Records for this exercise
+--
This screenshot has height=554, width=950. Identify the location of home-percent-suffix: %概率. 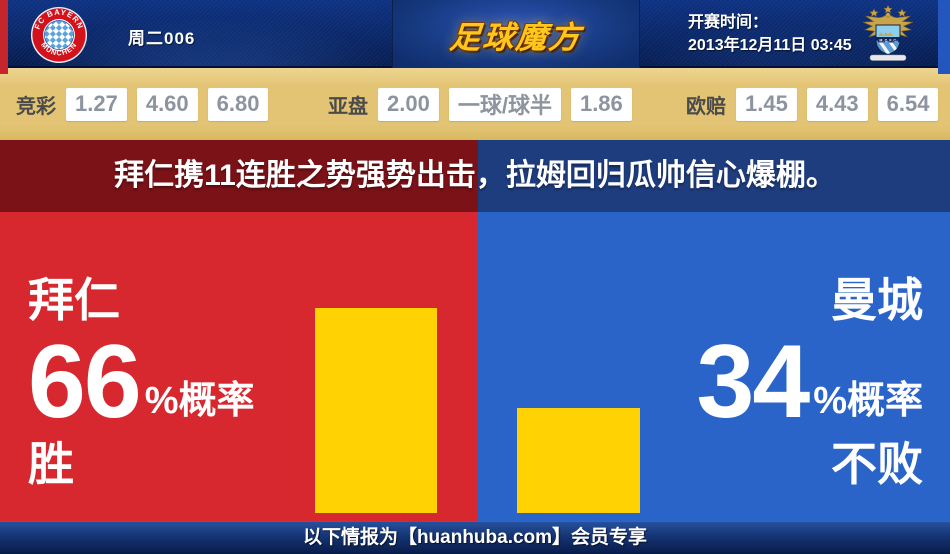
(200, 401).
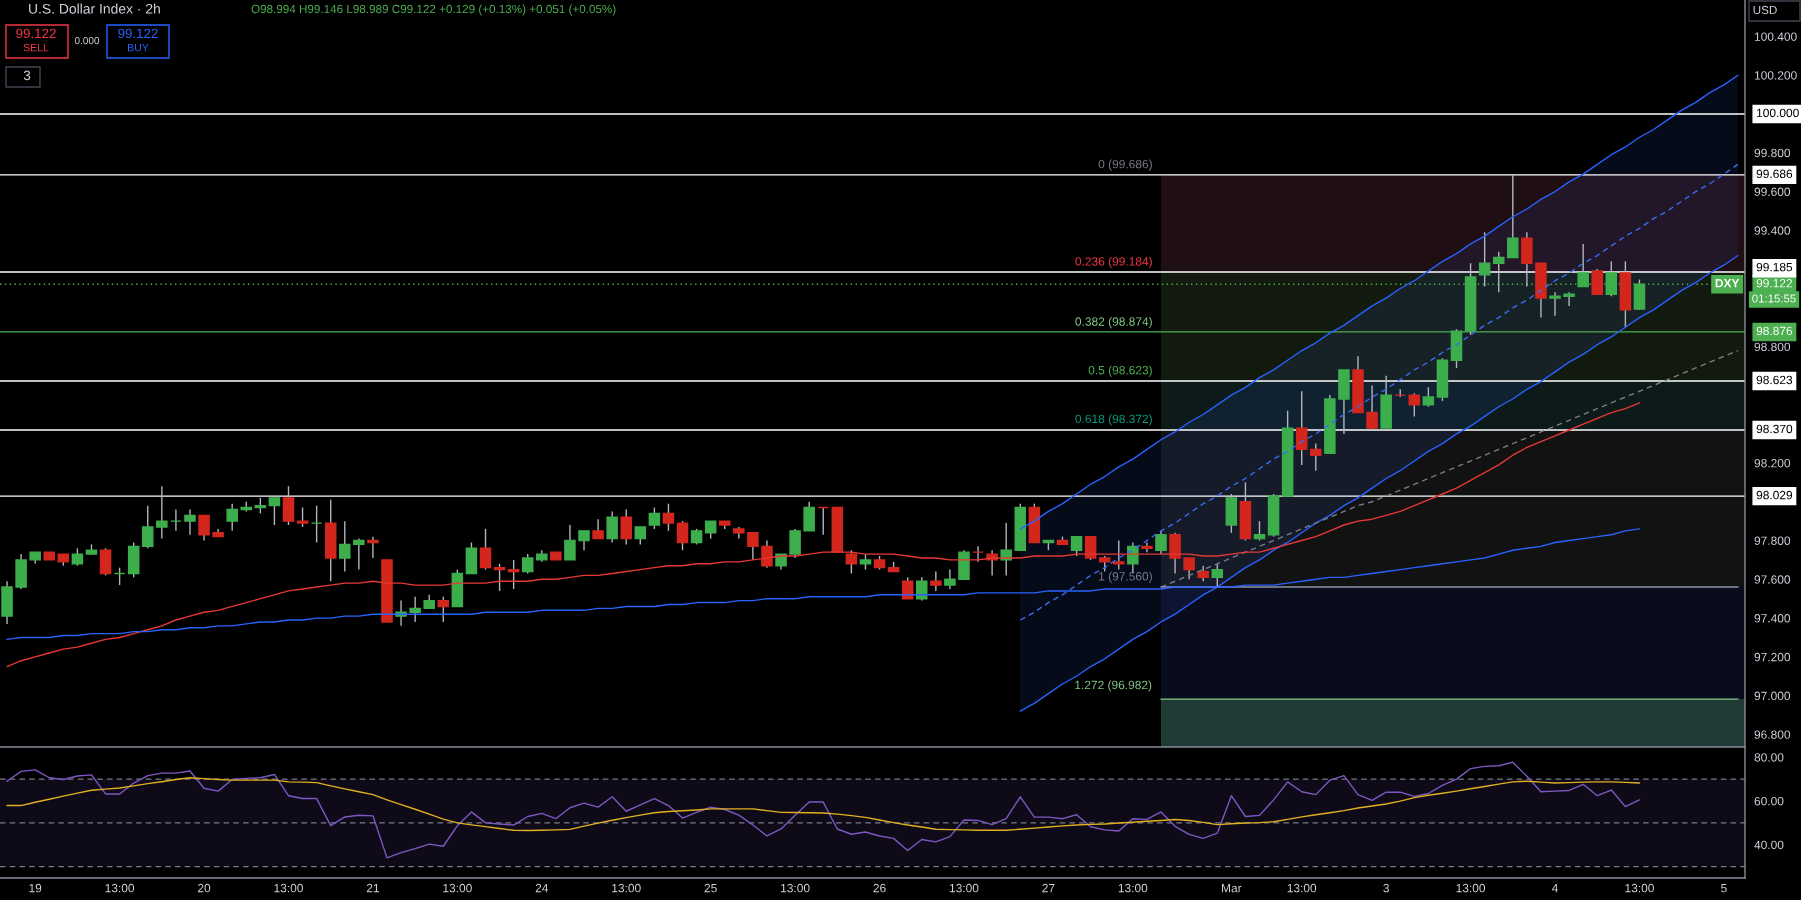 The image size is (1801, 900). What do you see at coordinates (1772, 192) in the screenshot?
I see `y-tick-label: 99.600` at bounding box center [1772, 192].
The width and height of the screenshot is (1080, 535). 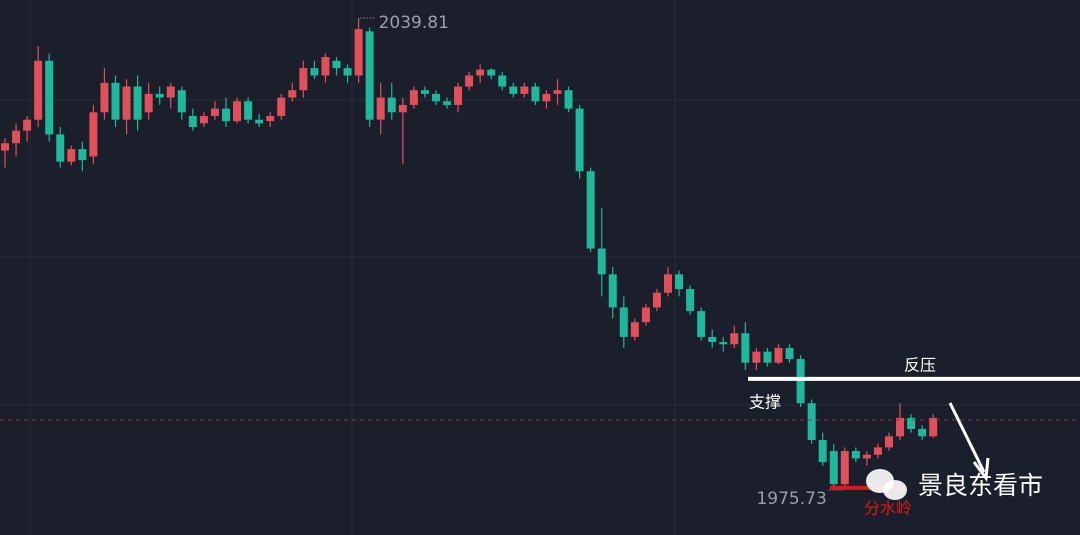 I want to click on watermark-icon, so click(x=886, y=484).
+--
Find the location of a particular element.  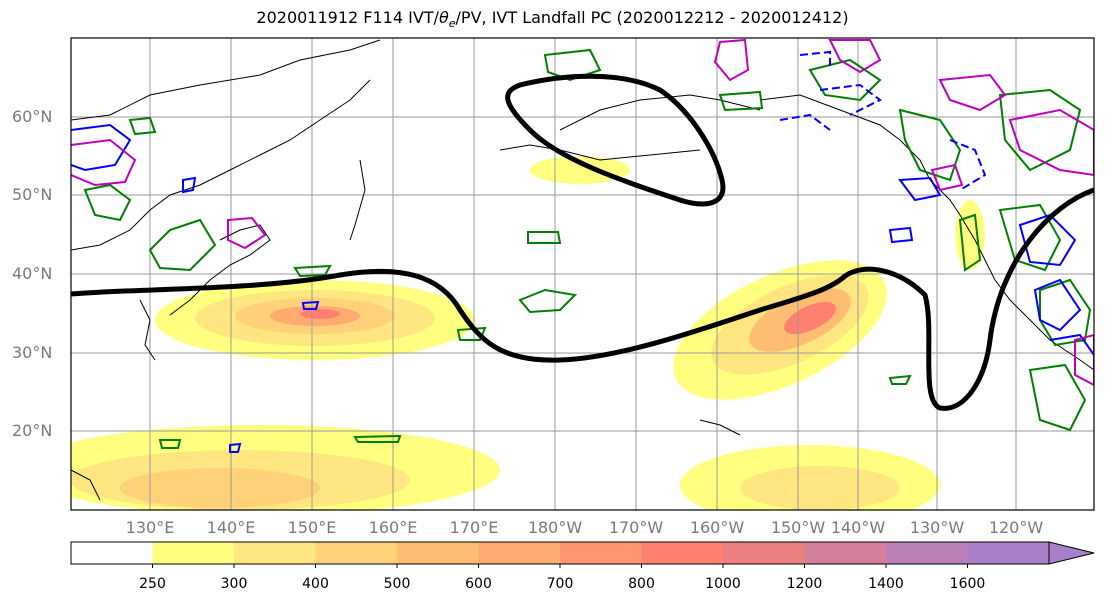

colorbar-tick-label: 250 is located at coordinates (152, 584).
+--
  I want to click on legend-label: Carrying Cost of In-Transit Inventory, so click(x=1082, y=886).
+--
Edit the data from the line containing "This screenshot has" through the line containing "The image size", both included, so that "Identify" becomes "Find" and nothing else changes. Give only those lines, and leave the pictures out.

Written answer
This screenshot has height=554, width=950. Find the location of home-percent-suffix: %概率. 
(200, 401).
 The image size is (1801, 900). What do you see at coordinates (1772, 192) in the screenshot?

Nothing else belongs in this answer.